Task instructions:
Copy out the full listing that comes next, exactly.

Information:
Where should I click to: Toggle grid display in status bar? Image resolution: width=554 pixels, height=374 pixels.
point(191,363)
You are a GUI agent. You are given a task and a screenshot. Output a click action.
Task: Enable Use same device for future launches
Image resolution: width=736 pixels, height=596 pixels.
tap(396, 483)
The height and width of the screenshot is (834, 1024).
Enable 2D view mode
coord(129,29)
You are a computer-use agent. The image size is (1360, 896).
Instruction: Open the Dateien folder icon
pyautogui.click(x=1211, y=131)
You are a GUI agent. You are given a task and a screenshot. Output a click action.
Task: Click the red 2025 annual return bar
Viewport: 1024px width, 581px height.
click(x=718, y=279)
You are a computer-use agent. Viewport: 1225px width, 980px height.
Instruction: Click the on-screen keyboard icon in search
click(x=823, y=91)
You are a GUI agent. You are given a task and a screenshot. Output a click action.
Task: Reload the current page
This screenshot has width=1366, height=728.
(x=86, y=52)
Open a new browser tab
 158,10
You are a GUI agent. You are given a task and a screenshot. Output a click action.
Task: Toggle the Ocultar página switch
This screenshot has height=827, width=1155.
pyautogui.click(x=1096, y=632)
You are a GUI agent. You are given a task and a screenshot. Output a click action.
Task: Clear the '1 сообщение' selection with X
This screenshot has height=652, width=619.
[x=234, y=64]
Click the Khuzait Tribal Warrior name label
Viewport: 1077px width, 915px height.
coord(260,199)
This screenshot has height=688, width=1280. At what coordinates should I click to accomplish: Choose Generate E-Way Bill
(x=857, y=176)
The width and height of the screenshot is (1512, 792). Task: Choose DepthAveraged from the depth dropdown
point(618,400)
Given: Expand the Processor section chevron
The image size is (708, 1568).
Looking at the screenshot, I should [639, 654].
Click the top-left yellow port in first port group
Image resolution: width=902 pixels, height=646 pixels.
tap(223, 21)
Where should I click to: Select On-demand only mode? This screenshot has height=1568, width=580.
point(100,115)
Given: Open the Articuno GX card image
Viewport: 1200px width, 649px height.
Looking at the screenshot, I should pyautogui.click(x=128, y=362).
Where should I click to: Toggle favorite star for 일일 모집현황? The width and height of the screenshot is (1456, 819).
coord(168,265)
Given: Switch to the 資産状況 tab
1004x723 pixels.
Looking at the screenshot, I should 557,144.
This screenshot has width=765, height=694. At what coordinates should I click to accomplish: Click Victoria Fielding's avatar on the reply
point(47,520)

Answer:
Where should I click to: Toggle grid display in status bar? Image resolution: width=554 pixels, height=374 pixels.
point(191,363)
You are a GUI agent. You are given a task and a screenshot. Output a click action.
Task: Enable Use same device for future launches
Image resolution: width=736 pixels, height=596 pixels.
tap(396, 483)
The height and width of the screenshot is (834, 1024).
Enable 2D view mode
coord(129,29)
You are a computer-use agent. The image size is (1360, 896).
Instruction: Open the Dateien folder icon
pyautogui.click(x=1211, y=131)
You are a GUI agent. You are given a task and a screenshot. Output a click action.
Task: Click the red 2025 annual return bar
Viewport: 1024px width, 581px height.
click(x=718, y=279)
You are a computer-use agent. Viewport: 1225px width, 980px height.
Instruction: Click the on-screen keyboard icon in search
click(x=823, y=91)
You are a GUI agent. You are given a task and a screenshot. Output a click action.
Task: Reload the current page
This screenshot has width=1366, height=728.
(x=86, y=52)
Open a new browser tab
 158,10
You are a GUI agent. You are given a task and a screenshot. Output a click action.
Task: Toggle the Ocultar página switch
This screenshot has height=827, width=1155.
pyautogui.click(x=1096, y=632)
You are a GUI agent. You are given a task and a screenshot. Output a click action.
Task: Clear the '1 сообщение' selection with X
This screenshot has height=652, width=619.
[x=234, y=64]
Click the Khuzait Tribal Warrior name label
Viewport: 1077px width, 915px height.
coord(260,199)
This screenshot has height=688, width=1280. At what coordinates should I click to accomplish: Choose Generate E-Way Bill
(x=857, y=176)
The width and height of the screenshot is (1512, 792). Task: Choose DepthAveraged from the depth dropdown
point(618,400)
Given: Expand the Processor section chevron
The image size is (708, 1568).
Looking at the screenshot, I should [639, 654].
Click the top-left yellow port in first port group
Image resolution: width=902 pixels, height=646 pixels.
tap(223, 21)
Where should I click to: Select On-demand only mode? This screenshot has height=1568, width=580.
point(100,115)
Given: Open the Articuno GX card image
Viewport: 1200px width, 649px height.
Looking at the screenshot, I should pyautogui.click(x=128, y=362).
Where should I click to: Toggle favorite star for 일일 모집현황? The width and height of the screenshot is (1456, 819).
coord(168,265)
Given: Switch to the 資産状況 tab
1004x723 pixels.
Looking at the screenshot, I should 557,144.
This screenshot has width=765, height=694. At what coordinates should I click to accomplish: Click Victoria Fielding's avatar on the reply
point(47,520)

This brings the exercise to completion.